Lastly, emissions trading under the Carbon Reduction Commitment (CRC) will also have a big impact. The CRC is the government’s favoured way of establishing a price for carbon in parts of the economy not covered by the EU emissions trading scheme. I spoke recently to the finance director of one of the largest local authorities in the UK and for some reason the CRC seemed to be a complete revelation to him. Finance directors up and down the country are going to realise it’s now their responsibility – not their ‘green’ team’s – and it is they who will be under the spotlight when the first league tables are published showing who’s performing well and who isn’t.
Even before the price of carbon compels finance directors to get their house in order, energy prices could provide more than enough encouragement.

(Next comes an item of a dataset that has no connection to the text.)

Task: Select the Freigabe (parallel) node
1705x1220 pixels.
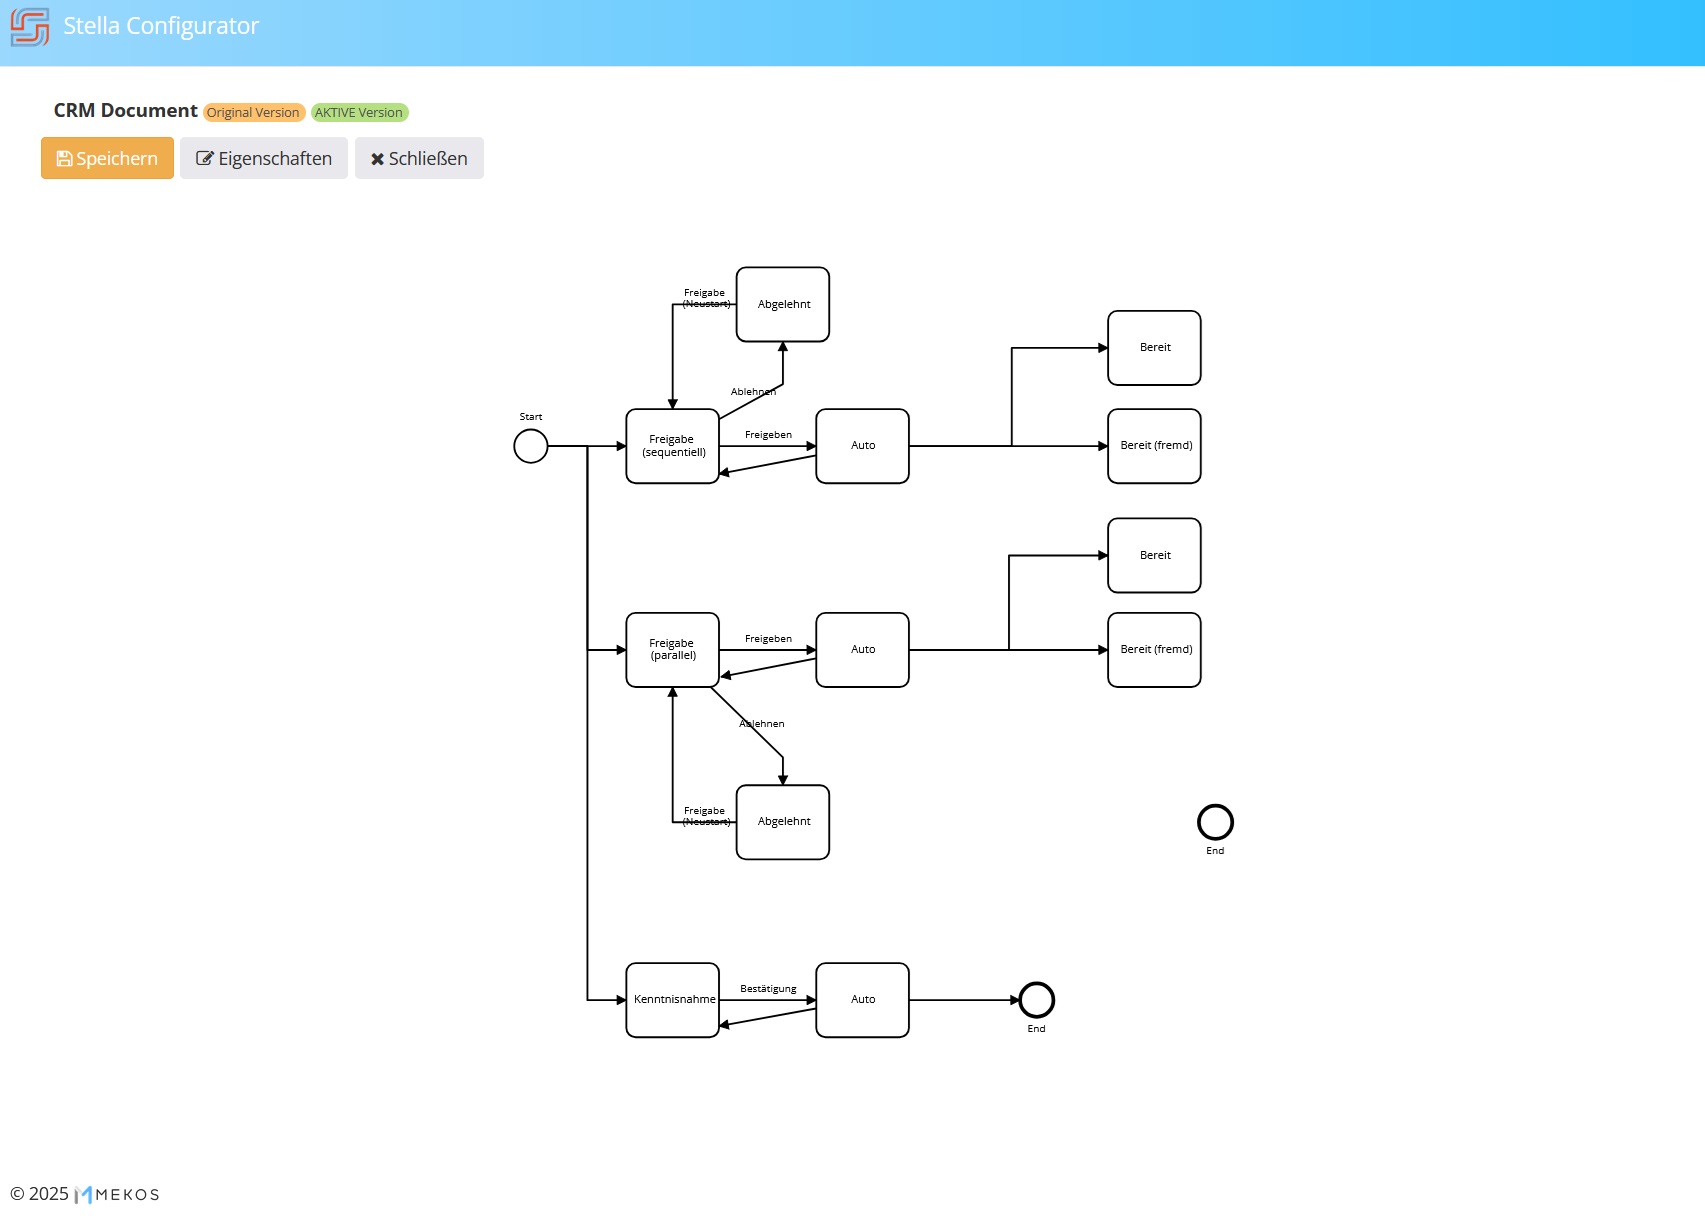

We’re now heading towards $80 a barrel for oil, with some commentators suggesting the price could top $100 again in 2010. Some even believe that the combination of a lack of refining capacity, increased demand in a recovering global economy, and serious security risks in many markets, means that oil could go to more than $200 a barrel in the next three or four years.
People will do their forecasts about both energy and carbon prices, and they will have to take into account worst-case eventualities. On a purely ‘no-regrets’ basis, why wouldn’t you invest in low-carbon buildings? Even if cost projections prove to be excessive, there’s not much of a downside. The price of carbon and oil alike is only going to rise, so why not prepare for it now?
Jonathon Porritt is non-executive director of Willmott Dixon and chairman of the UK Sustainable Development Commission.